Tengis has had a unhappy love affair. A friend contacts him to tell him that the master spirit of the largest island of Baikal has begun to show itself. An offering ceremony will soon be organised in his honour. The two go together. On arrival, Tengis was suddenly seized with an intense and inexplicable joy. He sees a bald eagle eat a fish (eagles play an important role in shamanism). We follow his adventures that night when he feels his body has been taken over and he faints. When he wakes a shaman tells him Soon you will have a sign. This sign will come from heaven and this sign will be a good omen. This shaman, called Khagdai, will play an important role in this story and in Tengis’ story. He tells Tengis that he can enter a secret cave in the rock opposite but, try as he might, Tengis can find no entrance. He tries for several days without success. It takes him several years of training to manage it. He will later meet a Canadian woman, Regina, who is writing a book on shamanism and she takes him to the shaman’s house. Khagdai tells them about the tulmaash. The tulmaash must be like a second shaman and he must see the world through the shaman’s eyes. I had someone who helped me, but I never found a real assistant.. However once Regina goes back to Canada, Tengis becomes his tulmaash.

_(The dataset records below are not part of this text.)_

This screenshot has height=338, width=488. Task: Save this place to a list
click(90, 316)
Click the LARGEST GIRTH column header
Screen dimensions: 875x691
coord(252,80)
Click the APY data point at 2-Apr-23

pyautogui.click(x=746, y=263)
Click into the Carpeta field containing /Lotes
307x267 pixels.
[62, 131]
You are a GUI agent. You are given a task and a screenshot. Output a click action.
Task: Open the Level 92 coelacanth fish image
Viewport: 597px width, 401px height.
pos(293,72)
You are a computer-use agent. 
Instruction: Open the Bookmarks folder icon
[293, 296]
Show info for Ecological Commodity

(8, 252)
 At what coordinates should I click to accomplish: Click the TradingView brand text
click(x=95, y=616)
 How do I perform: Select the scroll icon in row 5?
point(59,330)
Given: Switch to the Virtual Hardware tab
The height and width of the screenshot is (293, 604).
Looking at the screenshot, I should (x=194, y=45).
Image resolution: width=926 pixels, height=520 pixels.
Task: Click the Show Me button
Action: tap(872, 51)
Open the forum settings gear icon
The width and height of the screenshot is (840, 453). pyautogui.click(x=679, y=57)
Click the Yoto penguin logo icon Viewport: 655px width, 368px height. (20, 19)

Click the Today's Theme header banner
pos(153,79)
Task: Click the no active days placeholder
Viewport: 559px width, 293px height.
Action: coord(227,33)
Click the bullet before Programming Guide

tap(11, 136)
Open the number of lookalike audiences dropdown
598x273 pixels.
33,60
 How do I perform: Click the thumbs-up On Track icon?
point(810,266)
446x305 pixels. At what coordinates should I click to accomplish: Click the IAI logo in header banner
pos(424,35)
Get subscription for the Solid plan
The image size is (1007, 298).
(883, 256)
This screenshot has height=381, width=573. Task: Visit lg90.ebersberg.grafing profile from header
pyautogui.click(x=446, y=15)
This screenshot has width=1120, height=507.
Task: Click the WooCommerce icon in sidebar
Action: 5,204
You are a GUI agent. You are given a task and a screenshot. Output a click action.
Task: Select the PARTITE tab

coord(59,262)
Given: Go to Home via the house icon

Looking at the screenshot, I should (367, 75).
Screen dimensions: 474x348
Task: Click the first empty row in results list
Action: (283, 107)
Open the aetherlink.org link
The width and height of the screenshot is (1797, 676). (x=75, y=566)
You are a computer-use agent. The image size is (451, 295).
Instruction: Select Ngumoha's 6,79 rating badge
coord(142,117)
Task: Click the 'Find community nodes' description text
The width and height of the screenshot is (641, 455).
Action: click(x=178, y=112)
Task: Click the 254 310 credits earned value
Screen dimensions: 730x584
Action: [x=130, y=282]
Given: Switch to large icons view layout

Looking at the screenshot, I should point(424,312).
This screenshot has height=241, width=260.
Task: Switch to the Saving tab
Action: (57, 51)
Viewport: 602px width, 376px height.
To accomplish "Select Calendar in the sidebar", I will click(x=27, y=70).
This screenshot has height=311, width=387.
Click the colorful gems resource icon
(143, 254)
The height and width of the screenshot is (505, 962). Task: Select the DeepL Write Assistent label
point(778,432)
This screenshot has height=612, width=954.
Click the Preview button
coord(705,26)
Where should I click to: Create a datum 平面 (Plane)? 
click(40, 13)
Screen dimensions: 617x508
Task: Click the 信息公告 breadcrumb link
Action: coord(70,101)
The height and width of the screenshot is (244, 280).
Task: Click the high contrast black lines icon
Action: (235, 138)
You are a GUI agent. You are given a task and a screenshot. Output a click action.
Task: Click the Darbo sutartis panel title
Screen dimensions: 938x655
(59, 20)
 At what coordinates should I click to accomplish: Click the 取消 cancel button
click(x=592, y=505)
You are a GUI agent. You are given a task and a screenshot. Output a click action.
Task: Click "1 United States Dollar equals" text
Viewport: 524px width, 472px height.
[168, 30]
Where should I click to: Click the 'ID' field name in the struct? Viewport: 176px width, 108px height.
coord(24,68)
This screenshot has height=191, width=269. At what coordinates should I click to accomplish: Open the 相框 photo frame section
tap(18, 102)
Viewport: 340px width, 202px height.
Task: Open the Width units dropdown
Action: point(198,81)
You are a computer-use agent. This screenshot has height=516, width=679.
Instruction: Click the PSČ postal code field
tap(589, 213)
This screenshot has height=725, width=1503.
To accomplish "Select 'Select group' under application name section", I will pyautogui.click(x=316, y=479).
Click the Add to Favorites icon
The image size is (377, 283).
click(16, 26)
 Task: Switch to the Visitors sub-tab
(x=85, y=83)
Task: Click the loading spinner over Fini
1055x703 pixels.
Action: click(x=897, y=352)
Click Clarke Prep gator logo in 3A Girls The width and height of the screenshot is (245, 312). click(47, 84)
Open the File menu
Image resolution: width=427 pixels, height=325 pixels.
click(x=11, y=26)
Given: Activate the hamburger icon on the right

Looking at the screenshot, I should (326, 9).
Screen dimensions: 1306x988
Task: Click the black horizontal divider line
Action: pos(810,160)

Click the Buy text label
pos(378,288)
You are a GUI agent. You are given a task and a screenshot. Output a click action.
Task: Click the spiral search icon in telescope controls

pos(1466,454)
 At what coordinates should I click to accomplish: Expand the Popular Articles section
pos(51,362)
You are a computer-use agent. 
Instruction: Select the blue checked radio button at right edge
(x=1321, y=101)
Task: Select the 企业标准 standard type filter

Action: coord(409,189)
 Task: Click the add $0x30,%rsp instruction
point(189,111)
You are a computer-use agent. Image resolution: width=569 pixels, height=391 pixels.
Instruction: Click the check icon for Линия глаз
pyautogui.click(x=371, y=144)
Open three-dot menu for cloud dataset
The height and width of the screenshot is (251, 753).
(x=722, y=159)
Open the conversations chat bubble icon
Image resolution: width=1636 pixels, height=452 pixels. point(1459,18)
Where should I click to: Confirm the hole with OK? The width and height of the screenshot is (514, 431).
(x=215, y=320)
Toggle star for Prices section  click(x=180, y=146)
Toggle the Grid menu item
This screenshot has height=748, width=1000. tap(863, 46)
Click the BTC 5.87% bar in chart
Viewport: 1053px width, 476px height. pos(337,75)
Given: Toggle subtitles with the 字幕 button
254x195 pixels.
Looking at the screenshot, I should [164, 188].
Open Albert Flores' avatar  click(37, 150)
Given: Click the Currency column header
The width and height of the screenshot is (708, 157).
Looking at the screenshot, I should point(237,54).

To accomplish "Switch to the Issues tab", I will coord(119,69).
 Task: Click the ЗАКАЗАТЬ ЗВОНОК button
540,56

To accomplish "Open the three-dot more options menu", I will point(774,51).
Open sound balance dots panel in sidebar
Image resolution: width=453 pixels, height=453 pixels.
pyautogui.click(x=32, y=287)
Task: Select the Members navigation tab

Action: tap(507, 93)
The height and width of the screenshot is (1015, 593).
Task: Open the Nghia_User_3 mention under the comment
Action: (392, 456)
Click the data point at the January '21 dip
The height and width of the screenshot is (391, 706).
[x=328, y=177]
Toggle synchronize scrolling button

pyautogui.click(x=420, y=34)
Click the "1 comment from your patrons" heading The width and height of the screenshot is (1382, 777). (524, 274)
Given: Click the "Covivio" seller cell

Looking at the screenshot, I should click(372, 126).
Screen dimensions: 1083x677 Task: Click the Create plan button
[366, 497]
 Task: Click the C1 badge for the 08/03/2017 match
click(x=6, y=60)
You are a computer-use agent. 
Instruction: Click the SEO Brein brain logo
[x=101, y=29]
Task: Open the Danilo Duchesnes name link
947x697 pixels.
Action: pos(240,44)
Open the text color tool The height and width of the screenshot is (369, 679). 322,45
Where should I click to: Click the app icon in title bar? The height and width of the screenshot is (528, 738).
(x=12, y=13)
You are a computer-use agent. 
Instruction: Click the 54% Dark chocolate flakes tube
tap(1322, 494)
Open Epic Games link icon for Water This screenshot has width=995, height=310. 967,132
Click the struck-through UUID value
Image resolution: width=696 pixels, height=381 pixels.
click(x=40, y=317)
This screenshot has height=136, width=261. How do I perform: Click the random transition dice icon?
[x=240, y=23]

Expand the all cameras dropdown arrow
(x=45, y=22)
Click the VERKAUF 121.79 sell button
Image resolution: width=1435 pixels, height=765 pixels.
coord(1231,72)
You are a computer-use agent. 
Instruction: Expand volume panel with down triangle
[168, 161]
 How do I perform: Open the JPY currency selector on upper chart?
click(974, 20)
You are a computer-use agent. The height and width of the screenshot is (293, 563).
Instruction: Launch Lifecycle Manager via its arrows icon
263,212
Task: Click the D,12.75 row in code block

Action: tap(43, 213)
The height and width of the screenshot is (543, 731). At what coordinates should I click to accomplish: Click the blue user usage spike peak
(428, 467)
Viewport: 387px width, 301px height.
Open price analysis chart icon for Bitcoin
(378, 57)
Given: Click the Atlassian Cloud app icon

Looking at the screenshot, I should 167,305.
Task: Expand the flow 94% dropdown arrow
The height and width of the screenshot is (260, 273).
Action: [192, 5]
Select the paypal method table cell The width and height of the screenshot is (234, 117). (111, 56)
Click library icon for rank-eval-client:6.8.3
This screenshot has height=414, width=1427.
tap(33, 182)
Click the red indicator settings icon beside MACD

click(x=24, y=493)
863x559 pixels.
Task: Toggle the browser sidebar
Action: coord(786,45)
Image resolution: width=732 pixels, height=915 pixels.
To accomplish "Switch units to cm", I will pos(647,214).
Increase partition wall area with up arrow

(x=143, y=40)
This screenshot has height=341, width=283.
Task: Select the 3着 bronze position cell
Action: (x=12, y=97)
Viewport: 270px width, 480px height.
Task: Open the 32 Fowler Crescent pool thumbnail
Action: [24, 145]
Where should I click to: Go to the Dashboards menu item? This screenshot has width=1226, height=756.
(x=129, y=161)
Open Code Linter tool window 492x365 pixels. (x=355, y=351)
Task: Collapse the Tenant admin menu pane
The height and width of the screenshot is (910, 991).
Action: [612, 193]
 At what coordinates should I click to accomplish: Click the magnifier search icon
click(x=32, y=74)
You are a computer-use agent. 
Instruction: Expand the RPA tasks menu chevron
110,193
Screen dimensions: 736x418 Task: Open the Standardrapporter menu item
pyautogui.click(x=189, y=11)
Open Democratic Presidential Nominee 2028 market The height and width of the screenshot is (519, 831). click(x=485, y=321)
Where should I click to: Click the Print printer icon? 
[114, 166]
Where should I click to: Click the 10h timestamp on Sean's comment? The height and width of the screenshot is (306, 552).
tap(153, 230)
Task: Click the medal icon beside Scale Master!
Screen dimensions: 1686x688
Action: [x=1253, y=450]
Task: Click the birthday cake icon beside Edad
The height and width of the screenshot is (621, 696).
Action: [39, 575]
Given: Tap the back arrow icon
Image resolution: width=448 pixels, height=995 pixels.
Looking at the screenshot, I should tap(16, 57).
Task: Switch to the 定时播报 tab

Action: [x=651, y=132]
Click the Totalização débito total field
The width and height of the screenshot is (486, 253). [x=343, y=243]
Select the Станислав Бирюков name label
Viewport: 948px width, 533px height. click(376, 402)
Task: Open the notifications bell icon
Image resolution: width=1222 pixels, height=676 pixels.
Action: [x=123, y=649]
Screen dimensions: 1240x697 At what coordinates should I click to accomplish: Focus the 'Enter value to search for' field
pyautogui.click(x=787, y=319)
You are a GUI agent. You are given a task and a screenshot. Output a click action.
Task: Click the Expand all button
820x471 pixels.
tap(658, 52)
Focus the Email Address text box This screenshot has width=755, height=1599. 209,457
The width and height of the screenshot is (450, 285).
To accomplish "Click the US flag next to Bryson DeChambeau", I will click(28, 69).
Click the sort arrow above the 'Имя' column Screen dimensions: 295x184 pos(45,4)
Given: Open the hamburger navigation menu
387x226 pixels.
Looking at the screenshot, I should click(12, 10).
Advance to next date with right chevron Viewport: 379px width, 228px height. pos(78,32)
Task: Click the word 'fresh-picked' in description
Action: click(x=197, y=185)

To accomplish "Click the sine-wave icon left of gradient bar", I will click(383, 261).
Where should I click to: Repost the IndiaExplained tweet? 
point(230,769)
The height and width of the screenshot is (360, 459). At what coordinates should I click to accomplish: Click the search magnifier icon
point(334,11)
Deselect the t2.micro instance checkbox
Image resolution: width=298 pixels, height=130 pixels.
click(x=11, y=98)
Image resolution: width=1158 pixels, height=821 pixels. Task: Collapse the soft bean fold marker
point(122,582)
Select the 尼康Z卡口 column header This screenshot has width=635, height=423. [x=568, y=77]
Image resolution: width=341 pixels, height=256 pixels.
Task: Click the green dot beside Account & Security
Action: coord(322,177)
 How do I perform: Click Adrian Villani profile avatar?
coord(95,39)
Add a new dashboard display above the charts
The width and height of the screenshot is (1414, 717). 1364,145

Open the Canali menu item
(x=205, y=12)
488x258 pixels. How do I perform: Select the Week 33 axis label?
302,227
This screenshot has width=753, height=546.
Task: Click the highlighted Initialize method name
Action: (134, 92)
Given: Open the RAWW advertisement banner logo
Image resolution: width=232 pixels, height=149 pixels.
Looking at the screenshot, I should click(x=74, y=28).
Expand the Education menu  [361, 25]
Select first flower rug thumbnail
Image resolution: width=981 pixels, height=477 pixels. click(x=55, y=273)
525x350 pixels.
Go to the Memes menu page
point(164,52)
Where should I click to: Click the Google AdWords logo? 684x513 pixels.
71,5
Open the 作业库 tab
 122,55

We follow Khagdai’s long and complex story. We have learned that shamanism may have stemmed from a Mongolian called Bukhuli Khar. He wrote his experiences down but the gods did not like this being bound by rules written in a book so Bukhuli Khar was punished and shamans no longer write anything down. It is all in their mind and the mind of the spirits. Shamans in Mongolia had problems with the Buddhists who were not always peaceful and were not averse to using violence to suppress shamanism. The Soviets were also opposed and Khagdai was locked up in an asylum when he was young. He came from a shaman family, at least on the male side. Though there were female shamans, his mother was not one and did not approve.
In the asylum Khagdai was subject to considerable brutality from both the staff and other inmates. Fortunately his (deceased) grandfather came to him and told him things would improve, which they did and he was eventually released though monitored. He attained some fame and was filmed by a French TV company but was denied a visa to visit Italy when invited.
Tengis has now learned from him and we and he learn a lot more about what is involved from the ongods to the importance of drums and the right way (and wrong way) to play them, from magic mushrooms to strange beings who appear and disappear. His first outing with Khagdai has him learning fast. A woman is dying on the other shore of Lake Baikal. It is late and the ferry will have stopped running but the messenger assures them that it will make a special journey for them. It does not so Khagdai has do some remote healing involving his ability to see what is happening elsewhere and the use of a mobile phone, with Tengiz called on to make decisions while Khagdai is in a trance.
Tengiz learns a lot but he is still a young man with a young man’s yearnings and he misses Regina. He manages to borrow a laptop from a tourist and send her an email, to which she responds but though she later returns, she is now married.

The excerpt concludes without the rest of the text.